Valério conta que, às vésperas de seu primeiro depoimento à CPI dos Correios, em 6 de julho, recebeu um recado de emissário ligado ao governo e à direção do PT.

A mensagem dizia que o Planalto não tinha motivos, até então, para romper aqueles contratos. Mas Valério entendeu o recado com o sinal contrário: a ameaça de que seriam rompidos caso revelasse os empréstimos para o caixa dois.

\"Por isso aceitei fazer o papelão de negar os empréstimos, sabendo que iam vazar, que não era mais possível esconder as coisas\", disse o empresário.

O emissário mencionado por Valério falou à Reuters, terça-feira, na condição do anonimato. Confirmou ter mandado o recado, \"para acalmar\" o empresário, pois recebera informações de que ele estaria \"nervoso e inseguro\". Negou ter pedido que os empréstimos fossem ocultados.

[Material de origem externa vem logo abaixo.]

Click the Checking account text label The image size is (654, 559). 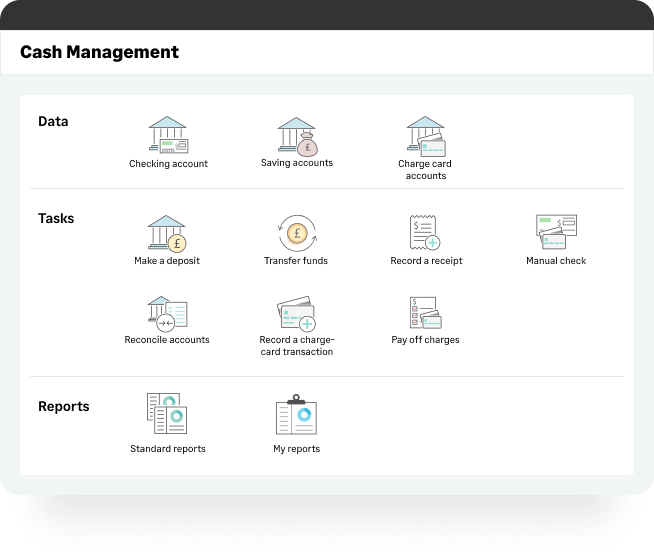point(168,164)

Até o final do mês de julho, três fatos mudariam o cenário e a atitude de Marcos Valério: a CPI recebeu e divulgou a primeira leva de pagamentos a políticos do PT; novos diretores dos Correios e do BB cancelaram os contratos de publicidade com suas empresas, a comissão pediu a prisão de Valério e convocou para depor sua mulher e sócia, Renilda Santiago.

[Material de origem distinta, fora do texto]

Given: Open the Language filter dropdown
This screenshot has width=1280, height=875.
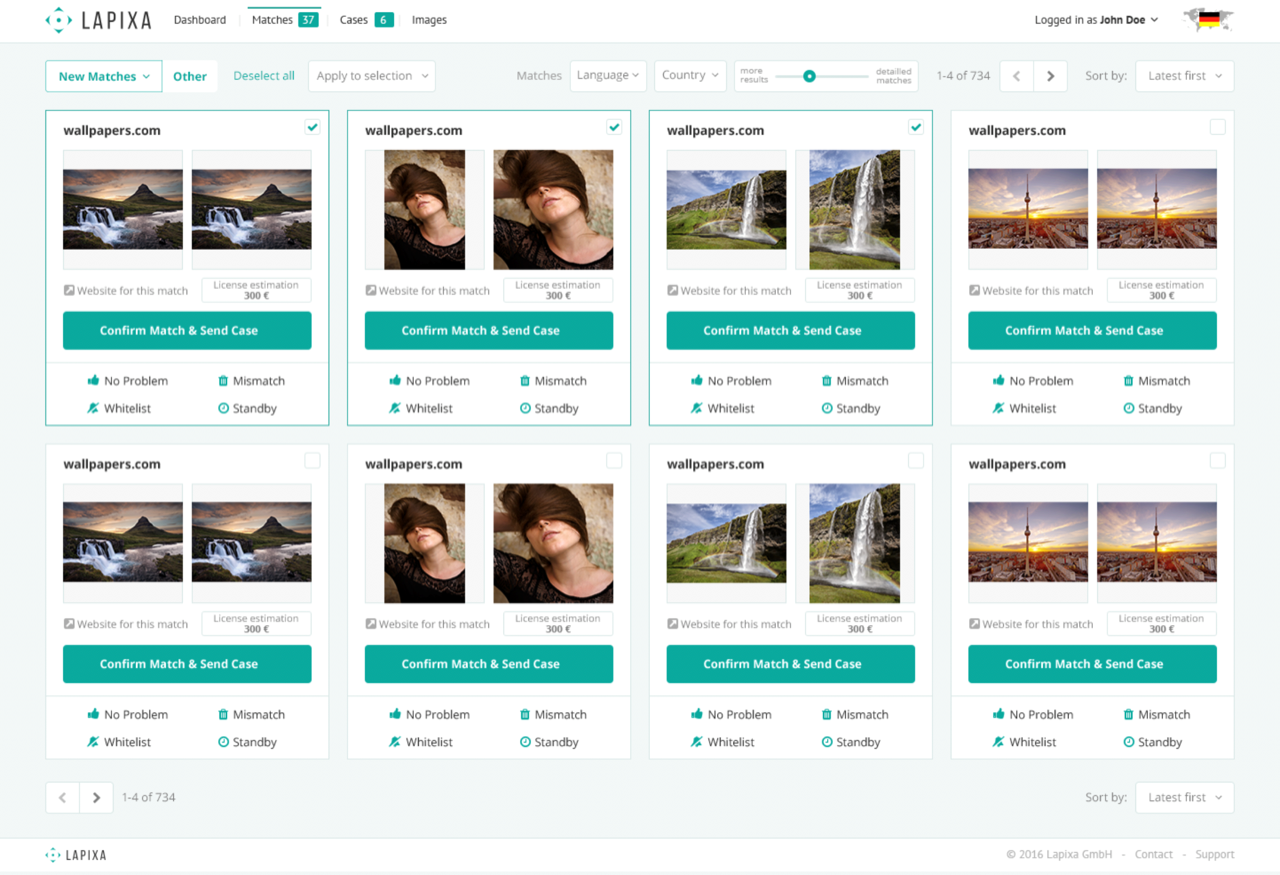Looking at the screenshot, I should coord(607,76).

\"Foram vinte votos contra um para me prender\", contabilizou. \"Depois disso, eu não ia mais ficar protegendo deputado do PT.\"

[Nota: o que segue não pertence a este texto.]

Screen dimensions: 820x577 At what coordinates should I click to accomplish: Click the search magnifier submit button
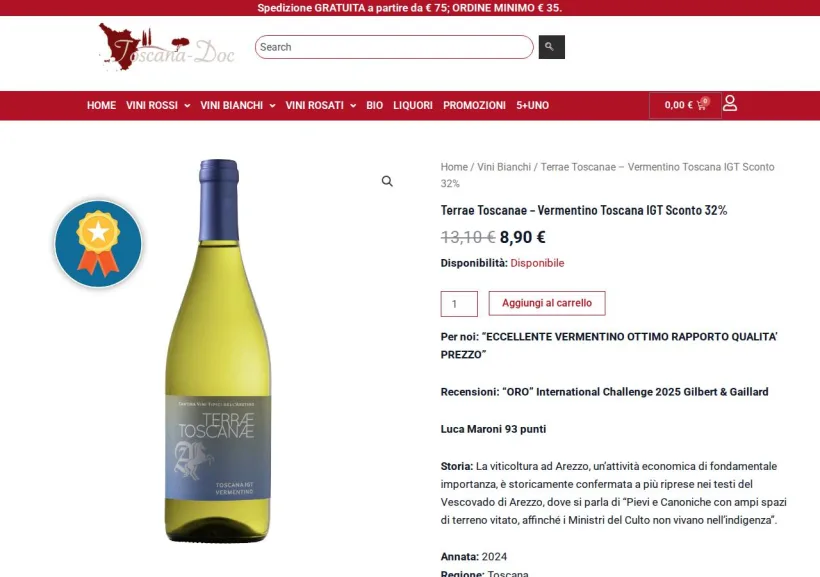click(552, 47)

\"DESSE CAMINHO NÃO SAIO\"

O emissário de Brasília ainda mandou dizer que o cancelamento dos contratos teria sido decidido à revelia do comando político, do governo e do PT.

Mas a situação já era definitivamente outra. Num encontro com Delúbio, em Belo Horizonte, Valério avisou que entregaria a lista dos repasses ao procurador-geral da República.

"Gosto muito de você, mas seu partido não merece meu sacrifício", ele teria dito na última conversa com Delúbio.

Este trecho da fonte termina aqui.